I used "Quora question answer" dataset to create a model which could predict if 2 questions are similar.

In [3]:
data = pd.read_csv("questions.csv")
N = len(data)
print('Number of question pairs: ', N)
data.head()

Number of question pairs:  404351


Unnamed: 0,id,qid1,qid2,question1,question2,is_duplicate
0,0,1,2,What is the step by step guide to invest in sh...,What is the step by step guide to invest in sh...,0
1,1,3,4,What is the story of Kohinoor (Koh-i-Noor) Dia...,What would happen if the Indian government sto...,0
2,2,5,6,How can I increase the speed of my internet co...,How can Internet speed be increased by hacking...,0
3,3,7,8,Why am I mentally very lonely? How can I solve...,Find the remainder when [math]23^{24}[/math] i...,0
4,4,9,10,"Which one dissolve in water quikly sugar, salt...",Which fish would survive in salt water?,0


We have pairs of questions (question1 and question2) and in the column is_duplicate 0 - no, 1 - yes. Also each question has its id.

### Train-Val-Test Split

Let's start with splitting the dataset into train and test. Around 74% - train and all the rest - test.

In [5]:
N_train = 300000
N_test = 10240
data_train = data[:N_train]
data_test = data[N_train:N_train + N_test]
print("Train set:", len(data_train), "Test set:", len(data_test))
del (data)

Train set: 300000 Test set: 10240


To train the Siamese Network we will give to her pairs of duplicated questions.

In [8]:
td_index = data_train['is_duplicate'] == 1

In [10]:
td_index = [i for i, x in enumerate(td_index) if x]
print('Number of duplicate questions: ', len(td_index))
print('Indexes of first ten duplicate questions:', td_index[:10])

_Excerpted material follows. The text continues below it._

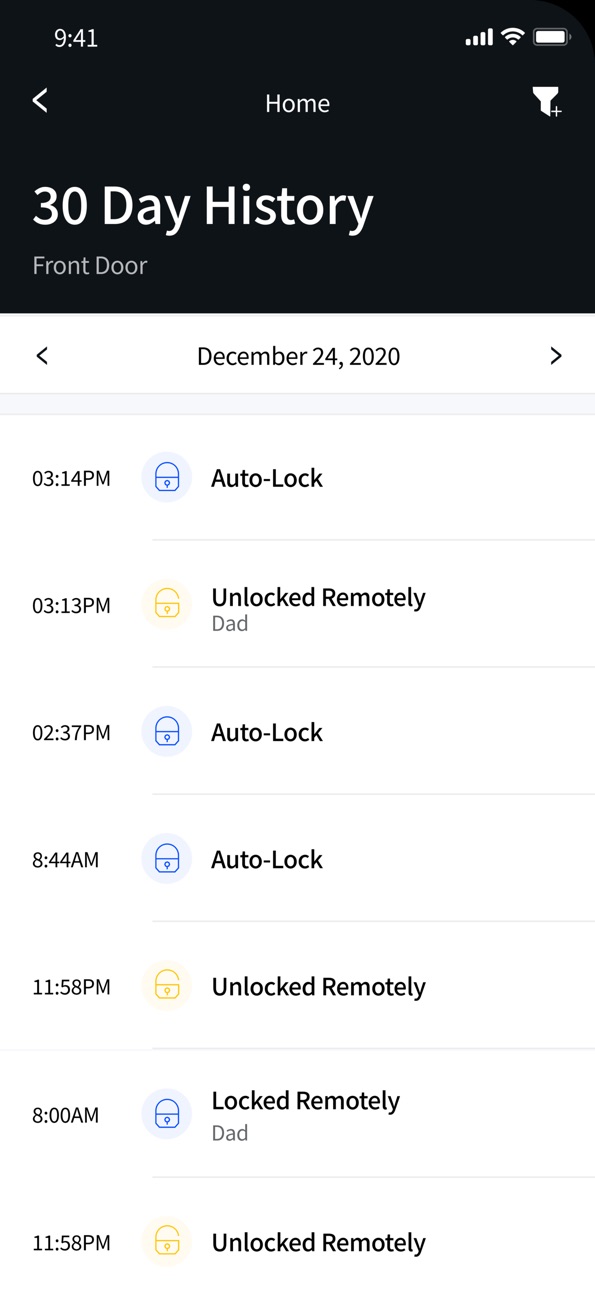Tap the yellow unlock icon at 03:13PM

pos(167,604)
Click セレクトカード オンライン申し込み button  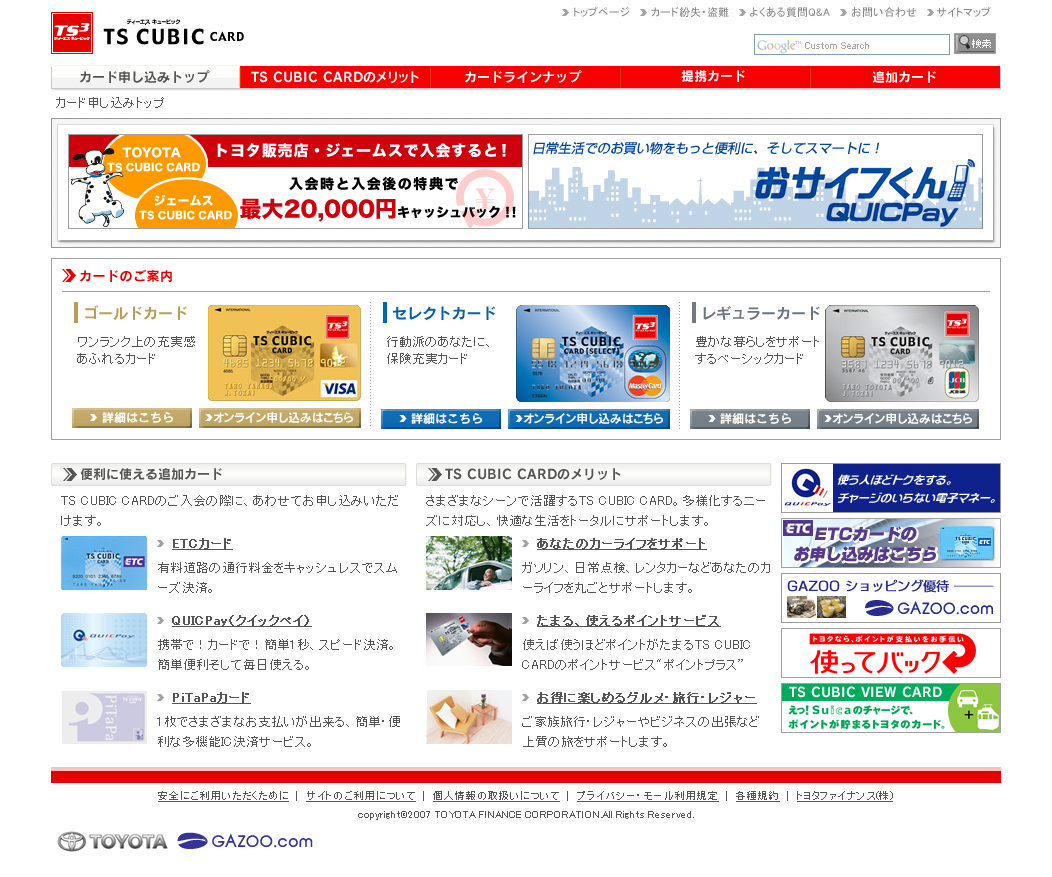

Number of duplicate questions:  111486
Indexes of first ten duplicate questions: [5, 7, 11, 12, 13, 15, 16, 18, 20, 29]


In [12]:
print(data_train['question1'][5])
print(data_train['question2'][5])
print('is_duplicate: ', data_train['is_duplicate'][5])

Astrology: I am a Capricorn Sun Cap moon and cap rising...what does that say about me?
I'm a triple Capricorn (Sun, Moon and ascendant in Capricorn) What does this say about me?
is_duplicate:  1


Keeping only the rows in the original training set that correspond to the rows where td_index is True --> Duplicates

In [16]:
Q1_train = np.array(data_train['question1'][td_index])
Q2_train = np.array(data_train['question2'][td_index])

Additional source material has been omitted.